Membaca Puisi di Tengah Hujan

Author:editorTembi / Date:21-05-2014 / Hujan pun bertambah deras. Puisi terus dibacakan. Bunyi hujan sekaligus menjadi musik bagi pembacaan puisi Sastra Bulan Purnama edisi ke-32 yang diberi tajuk ‘Membaca Puisi Menguatkan Hati’.

Daladi Ahmad, penyair dari Magelang menggubah puisi karyanya menjadi lagu dan tampil dalam Sastra Bulan Purnama di Tembi Rumah Budaya, foto: Umi Kulsum
Daladi Ahmad

Sore hari gerimis mengguyur Yogyakarta, tak terkecuali di Amhpyteater Tembi Rumah Budaya, yang akan dipakai pertunjukan Sastra Bulan Purnama edisi ke-32. Tetapi, acara memang sengaja diselenggarakan di ruang terbuka, karena mendekati malam cuaca terlihat cerah. Sebagaimana nama program, Sastra Bulan Purnama, memang tepat kalau diselenggarakan di ruang terbuka.

Ketika Sastra Bulan Purnama yang diselenggarakan, Rabu 14 Mei 2014 pada pukul 20.00 dengan diawali pembacaan puisi oleh Achmad Masih, cuaca masih cerah. Penonton sambil duduk sembari menikmati minuman hangat, melihat penyair membaca puisi. Puisi pertama dibacakan penyair Achmad Masih berjudul ‘Perempuan Bersarung’ dan serta tampil seorang pembaca puisi, Ema Kismi Anna, membacakan puisi Achmad Masih.

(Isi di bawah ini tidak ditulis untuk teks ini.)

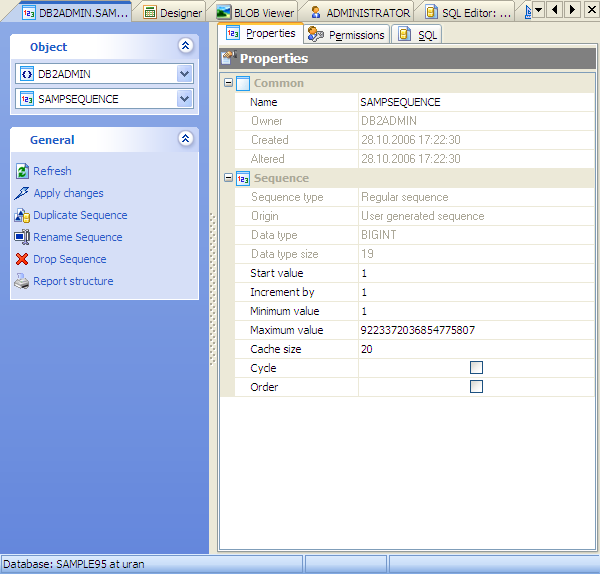Collapse the General panel section
The height and width of the screenshot is (574, 600).
pyautogui.click(x=184, y=140)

Pembaca kedua, seorang penyair perempuan, Suprihatin, membacakan puisi yang cukup panjang berjudul ‘Setengah Indonesia’. Pada saat Atin, demikian panggilannya, membaca puisi, gerimis kecil mulai turun. Tak terpengaruh oleh gerimis, ia masih menghabiskan satu judul puisinya, bahkan diteruskan puisi kedua dan gerimis tidak reda, malah berubah menjadi hujan.

Suprihatin membacakan puisi berjudul ‘Setengah Indonesia’ dalam acara Sastra Bulan Purnama di Tembi Rumah Budaya, foto Umi Kulsum
Suprihatin

Maka, pertunjukan dipindah di pendapa, dan hujan pun bertambah deras. Puisi terus dibacakan. Bunyi hujan sekaligus menjadi musik bagi pembacaan puisi Sastra Bulan Purnama edisi ke-32 yang diberi tajuk ‘Membaca Puisi Menguatkan Hati’.

Para penyair yang tampil dari generasi berbeda, dan datang bukan hanya dari Yogya. Penyair Wieranta dari Solo, dan Daladi dari Magelang. Empat penyair lainnya, Matroni Muserang, Sri Yuliati, Suprihatin dan Achmad Masih tinggal di Yogya. Generasi paling tua Achmad Masih, yang lahir tahun 1949, sesudah iti Wieranta, usia 56 tahun. Selebihnya penyair yang lahir dari tahun 1960-an sampai 1990-an.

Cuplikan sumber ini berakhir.